Fig. 03 — Babel has a server rack Its native tongue is not Akkadian. It is optimization.
§ 04
The Tower

Babel was never a story about ambition. Scripture is full of builders God loves.

The tower is not a metaphor anymore. It is AI infrastructure.

Babel was a story about a particular ambition — scale pursued for the sake of a name, uniformity mistaken for unity, the human being priced as a unit of efficiency. Its sin was not the height of the tower. Its sin was that it confused coordination with communion.

Benjamin Bratton has given us the sharpest secular map of it — The Stack: planetary-scale computation that has itself become a mode of governance, organized in layers from the earth and its minerals up through cloud, city, address, interface, and the user at the top, who is also the product.

Today's Babel is not baked brick. It is data pipelines, foundation models, and platform monopolies. And its native tongue is not Akkadian. It is optimization.

It says: let us build one global architecture of prediction. Let us organize perception. Let us decide relevance. Let us render persons as profiles. Let us make a name for ourselves.

Babel always collapses in the end. Not because height offends God, but because a project that has unity without love, scale without wisdom, and language without truth has nothing at its center to hold it together.

§ 05
The Empire

We refuse the magic trick of the weightless cloud.
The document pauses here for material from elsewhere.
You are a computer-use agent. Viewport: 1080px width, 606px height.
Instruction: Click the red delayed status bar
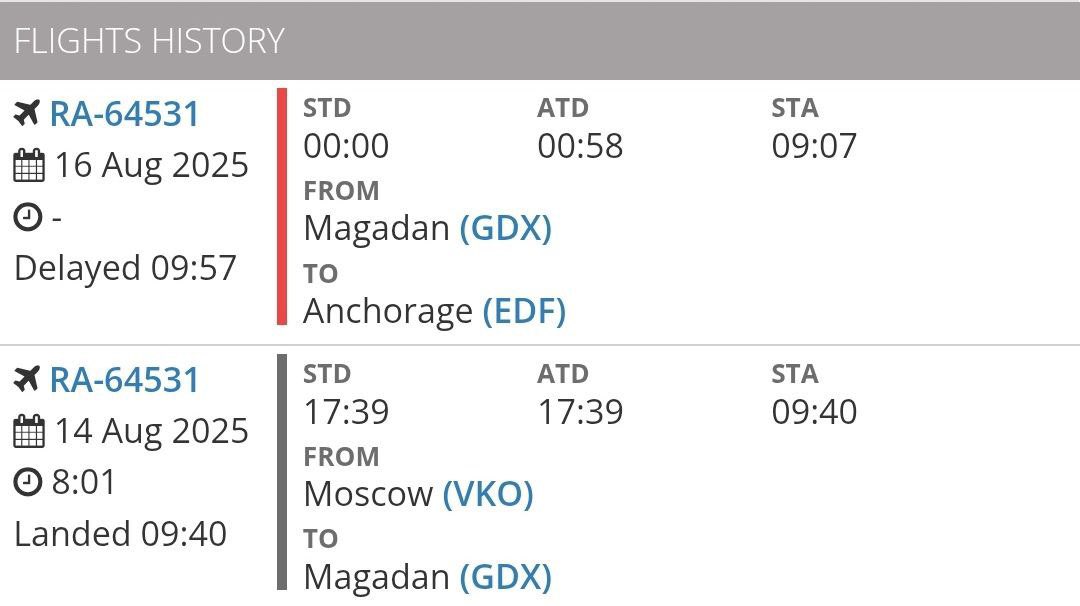pyautogui.click(x=282, y=207)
A yellow train rushing past a station platform with a single passenger in motion blur.
Fig. 04 — The empire passes through, and we do not see it.

Artificial intelligence has a body. Rare earths and cobalt. Data centers that drink water and burn power. Supply chains that touch the most exploited places on earth.

And it has hidden hands. The data labelers paid pennies. The content moderators who absorb the worst of the internet so the rest of us are spared it. The miners, including children, at the bottom of the stack.

Karen Hao has documented where this leads, and named it precisely: an empire of AI — an industry that, like the empires before it, extracts resources and labor from the many and concentrates the proceeds, and the power, in the few.

The cloud economy loves to imagine itself immaterial — pure intelligence, conjured from nothing. It is not.

Nothing in AI is immaterial. Every instant answer rests on energy, on extraction, and on human labor. A manifesto that forgets this is not optimistic. It is merely comfortable.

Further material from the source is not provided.